Looking at the US Federal Reserve’s activity from the point of view of the Bear-minded investor.
Last week we put on our Bullish hat on and took up the issue of the monetary policy of our central bankers at the US Federal Reserve. Honestly, we had to stretch a little bit to come up with a truly bullish stance as it relates to Ms. Yellen and her compatriots at the mighty Fed.
It seems that much confidence has been lost in the Fed’s ability to carry out its primary responsibilities to control inflation and encourage full employment. Oh sure, inflation is low, capital is cheap and the unemployment rate is under 5%, but our economy is nearing stall speed, wage growth is weak and most of the jobs on offer are not much to write home about. Many of those jobs are part time and temporary, which means they can go away in a hurry.
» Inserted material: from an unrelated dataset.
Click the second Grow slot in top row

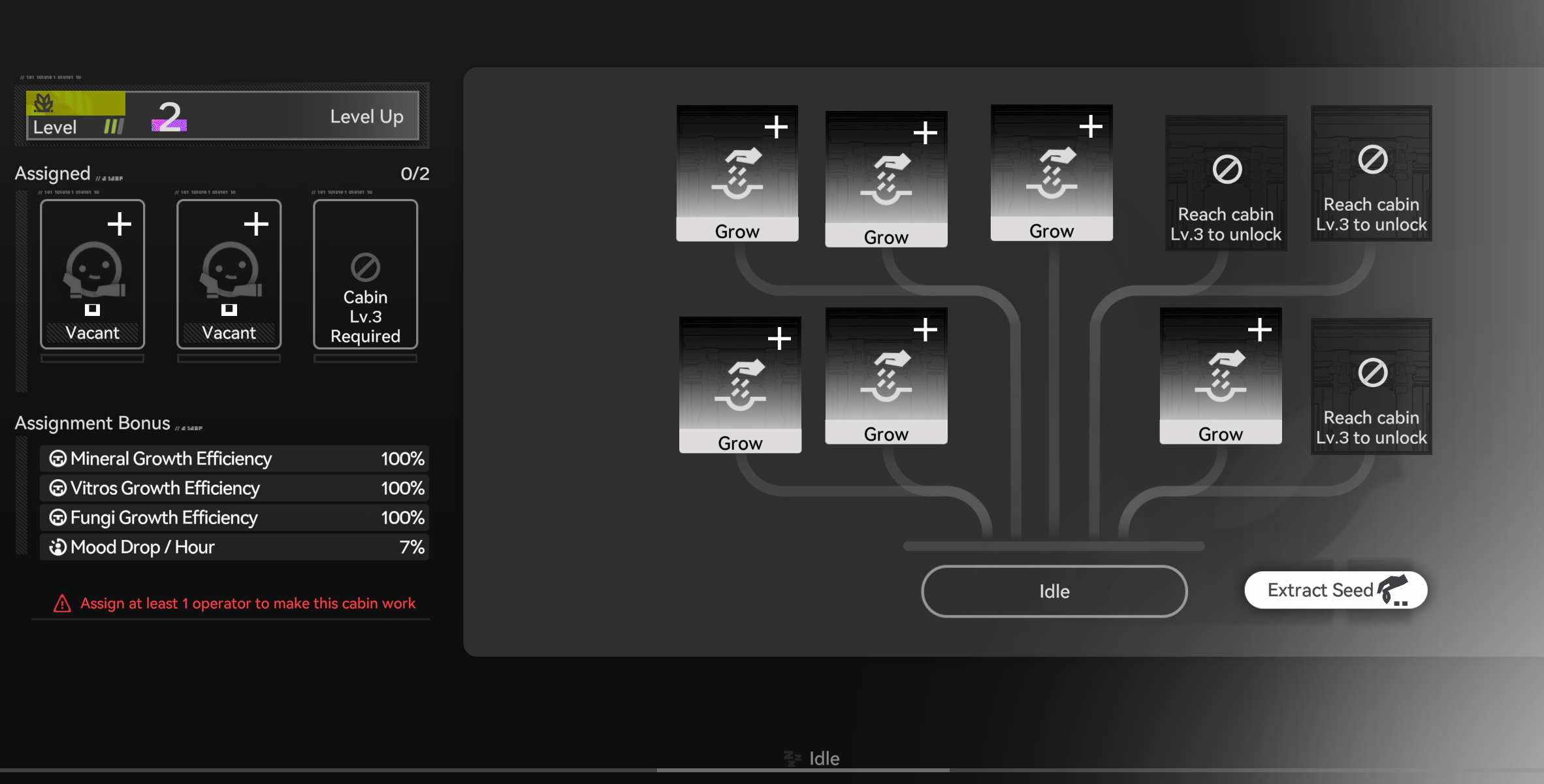click(886, 179)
Ms. Yellen and her predecessor, Mr. Bernanke authorized the electronic printing of somewhere between $4 and $5 Trillion to buy back US Treasuries and Residential Mortgage Backed Securities to stimulate business investment and reinvigorate the housing market. Yet few economists are willing to hail the efficacy of the so-called Quantitative Easing program that ended in early 2015.
The more bearish crowd thinks it’s more a matter of when than if we all pay a high price in terms of inflation as a direct result of such unprecedented action.
Then add the fact that the Fed Funds rate still hovers near the zero bound as it has for the past six years, and it’s easy to see how pessimism could rule the day.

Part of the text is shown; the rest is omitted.